Chicago may have left as much as $974 million on the table under the terms of last year’s agreement with Morgan Stanley. A June report from the city inspector general [PDF] blasted the deal for being rushed, secretive and vastly too expensive for taxpayers. The report’s revelations incensed motorists already antagonized by a ragged roll-out of meter rate hikes.
All in all, it wasn’t the money for nothing bargain the City Council seemed to think it was back in December when Morgan Stanley handed over a check for $1.157 billion. This manna from Wall Street plugged the city’s gaping budget hole and allowed the council to avoid painful tax hikes and service cuts. It also enticed lawmakers in Los Angeles and Philadelphia, where officials were considering their own parking privatization deals.

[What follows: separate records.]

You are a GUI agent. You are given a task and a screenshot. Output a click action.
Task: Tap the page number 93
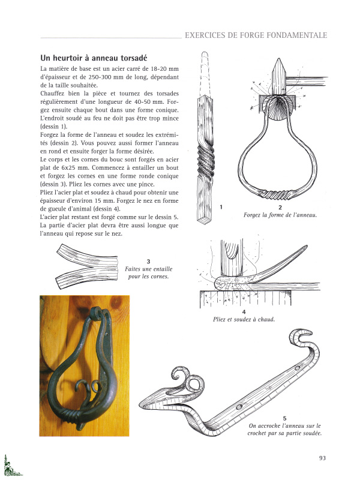[x=322, y=458]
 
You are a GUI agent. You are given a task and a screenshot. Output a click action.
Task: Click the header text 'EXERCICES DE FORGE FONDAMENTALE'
[x=256, y=35]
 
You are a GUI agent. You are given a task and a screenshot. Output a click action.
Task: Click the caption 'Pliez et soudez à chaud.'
[x=244, y=320]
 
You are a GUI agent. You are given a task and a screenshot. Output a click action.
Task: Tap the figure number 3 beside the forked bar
[x=148, y=261]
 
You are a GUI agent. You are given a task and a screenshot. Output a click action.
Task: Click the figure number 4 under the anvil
[x=244, y=312]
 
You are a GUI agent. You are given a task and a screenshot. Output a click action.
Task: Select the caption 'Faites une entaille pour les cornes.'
[x=148, y=273]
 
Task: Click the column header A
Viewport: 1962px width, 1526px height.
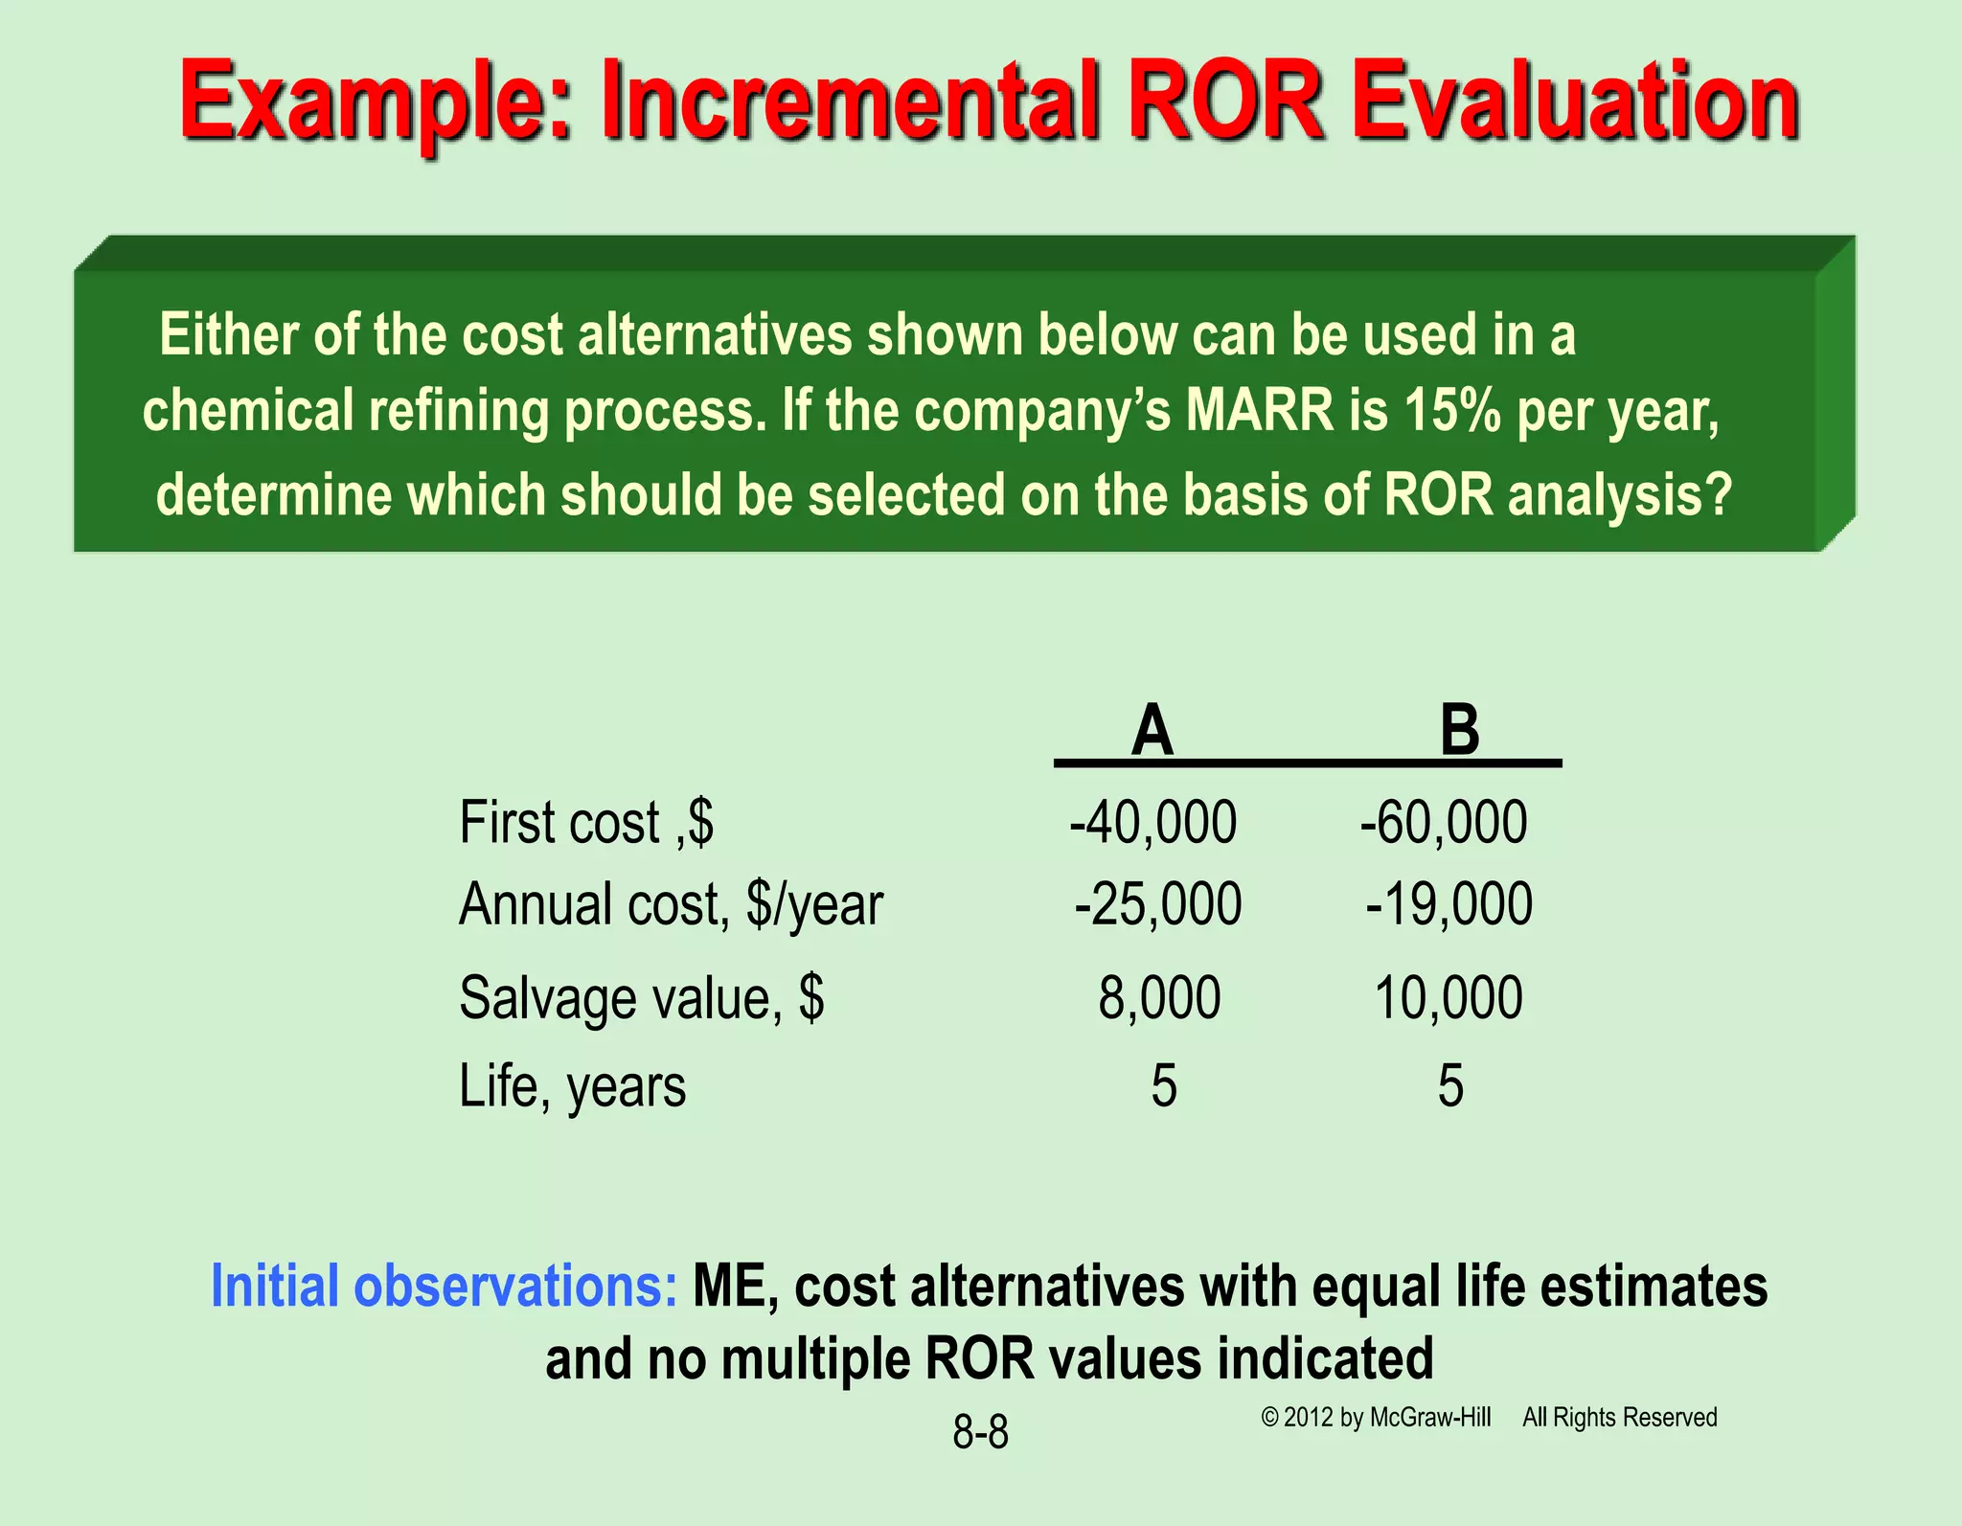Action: pos(1152,730)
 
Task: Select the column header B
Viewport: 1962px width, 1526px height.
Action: pos(1459,730)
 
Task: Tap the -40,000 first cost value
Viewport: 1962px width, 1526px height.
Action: pos(1152,822)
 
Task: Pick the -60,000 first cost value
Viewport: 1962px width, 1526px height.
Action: pos(1443,822)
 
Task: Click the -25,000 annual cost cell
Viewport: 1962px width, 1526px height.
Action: pos(1157,904)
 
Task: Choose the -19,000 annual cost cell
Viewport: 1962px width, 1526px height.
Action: pos(1449,904)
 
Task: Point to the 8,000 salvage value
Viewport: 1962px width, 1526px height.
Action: pos(1159,998)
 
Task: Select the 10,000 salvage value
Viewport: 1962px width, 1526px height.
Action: pos(1448,998)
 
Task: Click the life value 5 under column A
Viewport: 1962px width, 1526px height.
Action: pos(1163,1086)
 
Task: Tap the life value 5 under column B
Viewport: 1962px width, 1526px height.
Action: pos(1450,1086)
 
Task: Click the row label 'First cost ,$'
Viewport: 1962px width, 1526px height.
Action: pos(586,822)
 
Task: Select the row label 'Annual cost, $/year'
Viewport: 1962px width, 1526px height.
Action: pos(671,904)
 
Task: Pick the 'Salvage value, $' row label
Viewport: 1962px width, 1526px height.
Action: pos(641,998)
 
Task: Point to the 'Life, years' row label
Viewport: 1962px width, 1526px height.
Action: pos(572,1086)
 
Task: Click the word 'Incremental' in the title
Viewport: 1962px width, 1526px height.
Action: pos(849,102)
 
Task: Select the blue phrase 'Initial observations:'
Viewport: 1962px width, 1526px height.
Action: pos(444,1286)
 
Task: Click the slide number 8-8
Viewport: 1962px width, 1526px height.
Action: pos(980,1433)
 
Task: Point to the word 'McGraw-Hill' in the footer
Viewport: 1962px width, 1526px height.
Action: pos(1430,1418)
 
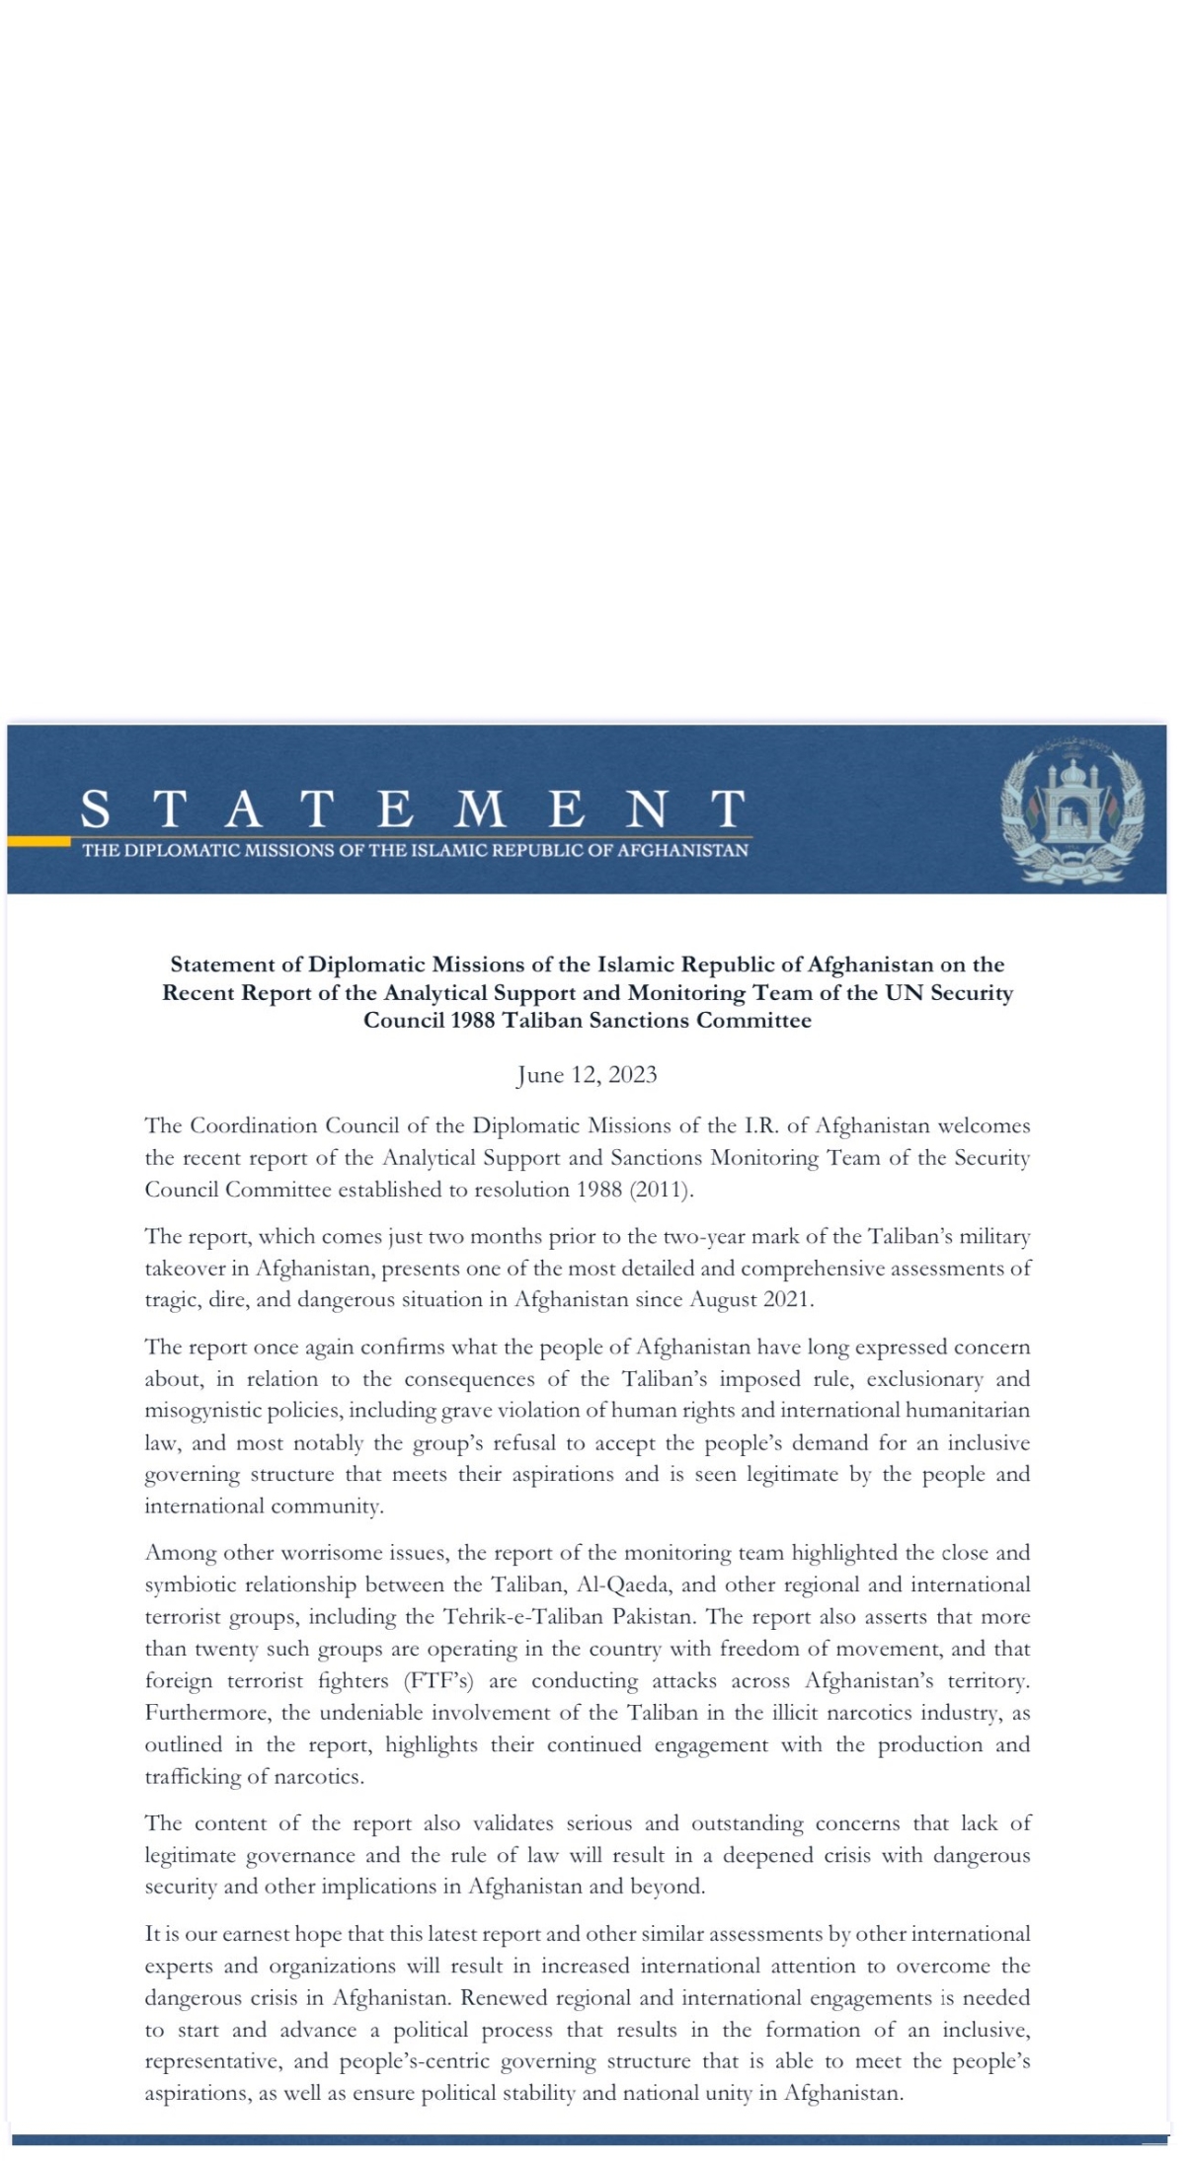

In return for the upfront cash, Chicago leased its 36,000 parking meters for the next 75 years to the Morgan-led consortium, and granted it the authority to double and triple meter rates. By 2013 downtown meters are slated to double to $6 per hour; neighborhood meter rates are to double to $2 per hour.
The deal was pushed hard by Mayor Richard Daley. The core of his privatization argument was that Chicago lacked the political will to raise meter rates and that desperate fiscal times demanded unlocking the value of public parking. He noted that city meters were only generating about $20 million a year, and because of neighborhood resistance, meter prices hadn’t gone up in 20 years. His conclusion was that Chicago had to outsource the political will to raise meter rates.
However, the inspector general’s report concludes that, "If Chicago were to keep control of the parking-meter system and operate it under the same terms as the private company, the system would be worth approximately $2.13 billion (in present dollars)," or $974 million more than the city received. Ironically, another cost of Chicago parking privatization was that it
quashed a number of neighborhood-supported parking improvement
districts, in which higher meter fees were to be invested in local
pedestrian, bicycle and transit improvements.
While public-private partnerships can be appealing because they require motorists to pay more of the actual cost of driving, are these deals really the only way to overcome political resistance to higher motoring fees?